Young Japanese Students Learning Lessons from Lunch

Source: Youtube

Saitama School district made this incredible film showing how Japanese children learn an appreciation of lunch through – well, lunch! Check it out and read more about what it’s teaching the kids below.

Packing Lunch Tools Teaches Preparation Skills

Yui, a student that attends Saitama, shows us her supplies that she brings every day to school, including a luncheon mat, a toothbrush, chopsticks- she loves Madeline, as you can tell from her cartoon pal’s image on the side.
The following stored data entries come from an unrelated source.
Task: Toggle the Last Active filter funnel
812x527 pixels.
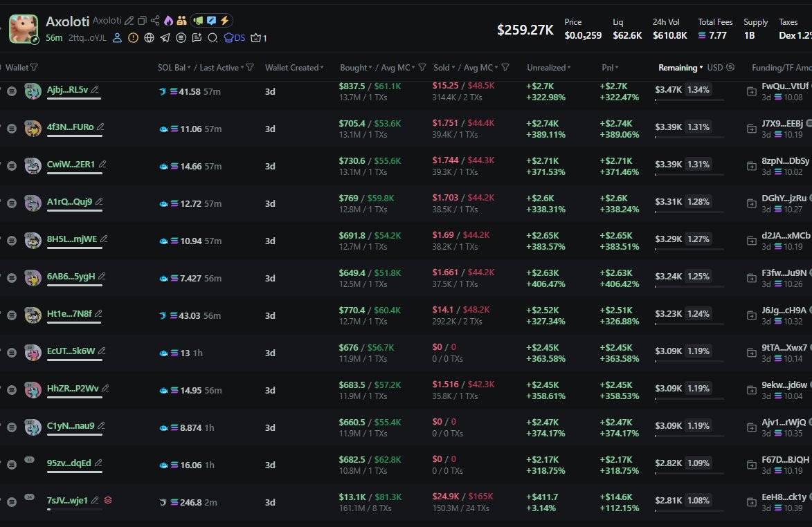Action: coord(250,68)
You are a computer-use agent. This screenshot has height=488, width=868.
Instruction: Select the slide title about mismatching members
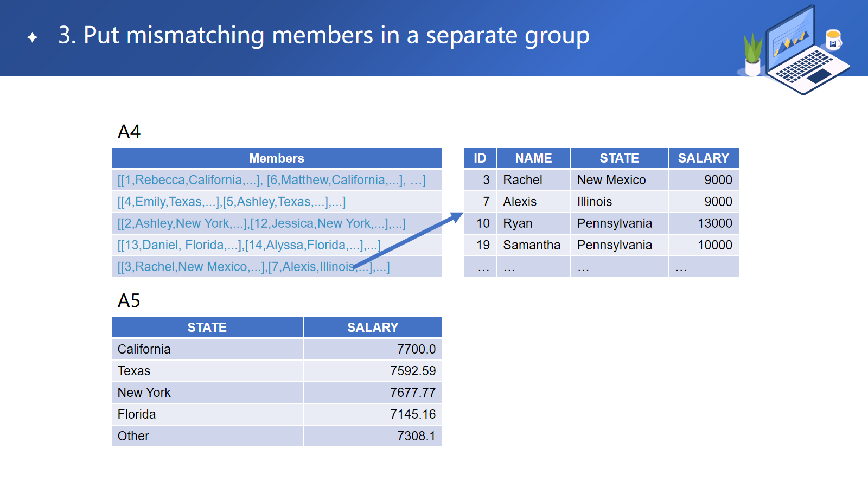click(x=323, y=36)

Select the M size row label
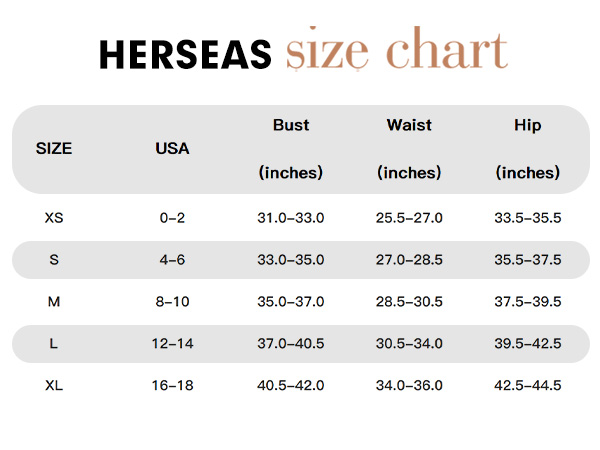tap(54, 302)
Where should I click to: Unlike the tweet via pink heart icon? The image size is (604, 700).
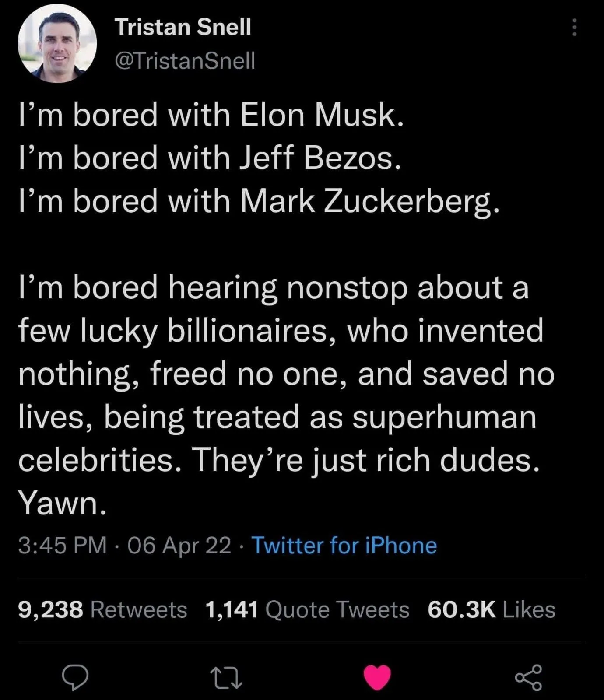point(377,677)
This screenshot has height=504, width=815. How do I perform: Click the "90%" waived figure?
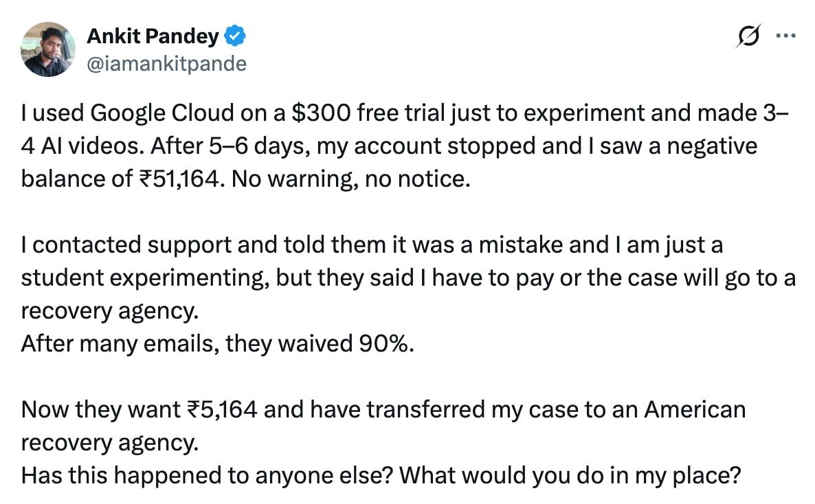coord(386,343)
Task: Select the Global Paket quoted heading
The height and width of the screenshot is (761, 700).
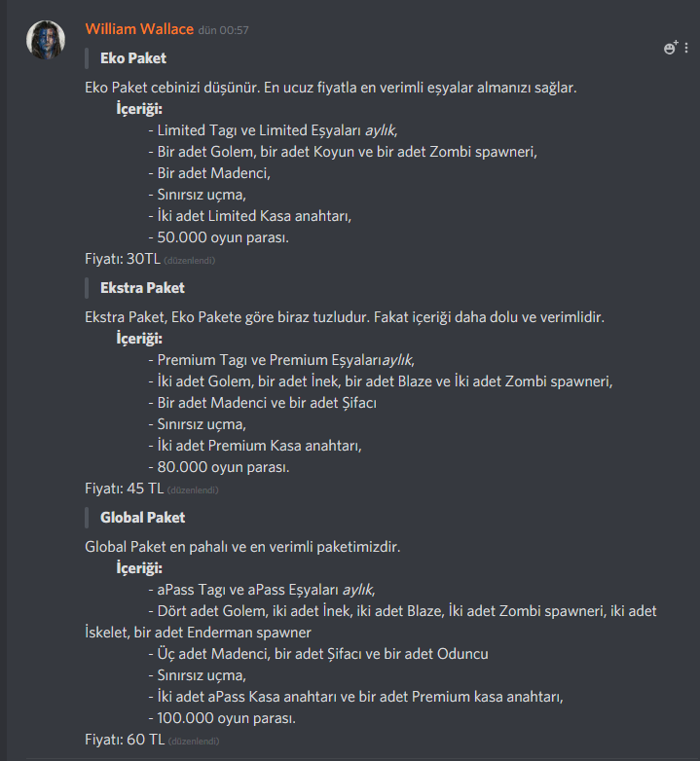Action: pos(143,518)
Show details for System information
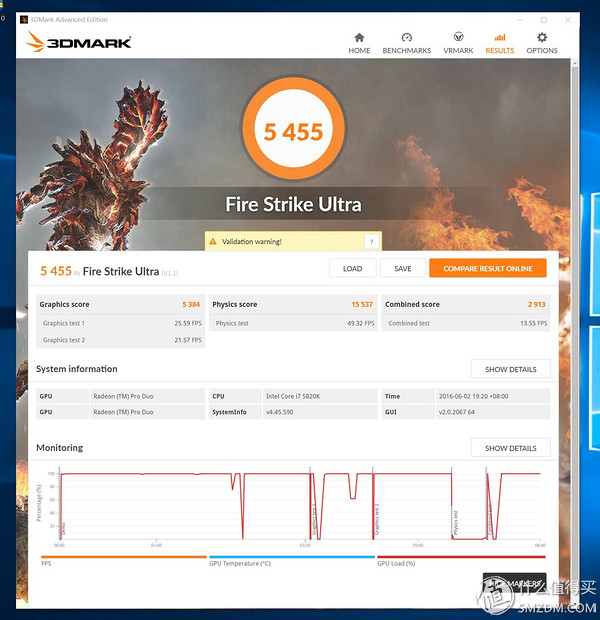The height and width of the screenshot is (620, 600). click(x=511, y=369)
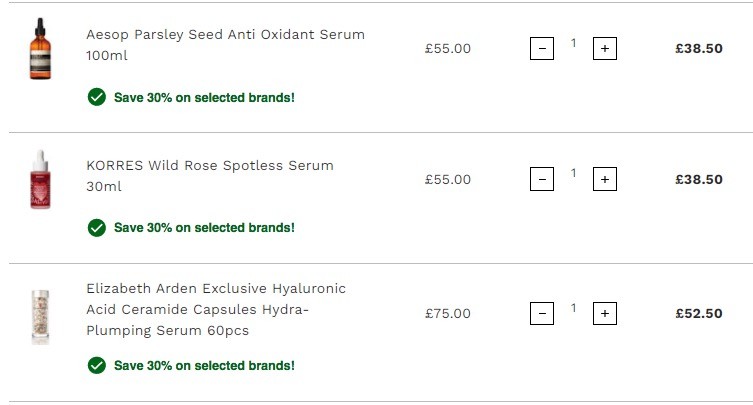Increase quantity of Elizabeth Arden Capsules
753x405 pixels.
point(605,313)
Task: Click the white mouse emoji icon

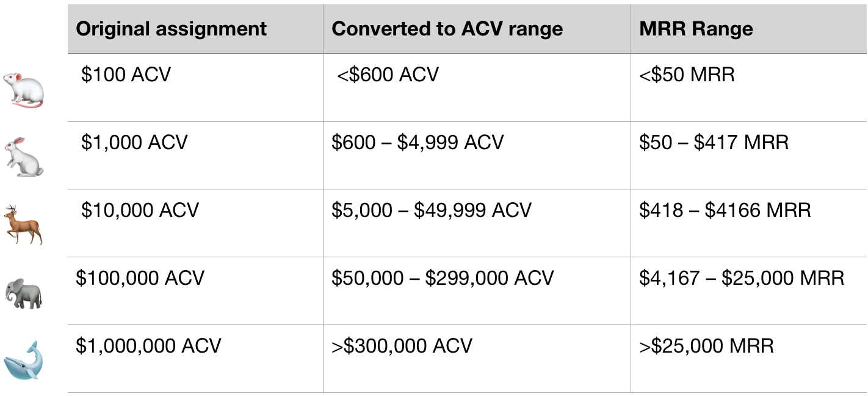Action: tap(23, 90)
Healthy Food Teaching Nutrition Plus Respect

Eating healthy food isn’t an issue in Japan: the meals themselves are cooked daily from scratch. Plus, they are made from fresh ingredients from a local farm as well as from a garden tended by the children themselves. The potatoes eaten in the meal were planted by the fifth graders last year. It’s a beautiful, kind thing to see: the kids learning about the cycle of life and about respect, hard work, and honoring those who came before you.

Source: Youtube

Lunch Duty Teaching Cleanliness And Serving Others

Lunch duty: this is a thing! Yui, a student in the video, puts her mask on to help others hygienically by wiping down the lunch counter. She is translated as saying “Let’s do the health check for the lunch duty people.”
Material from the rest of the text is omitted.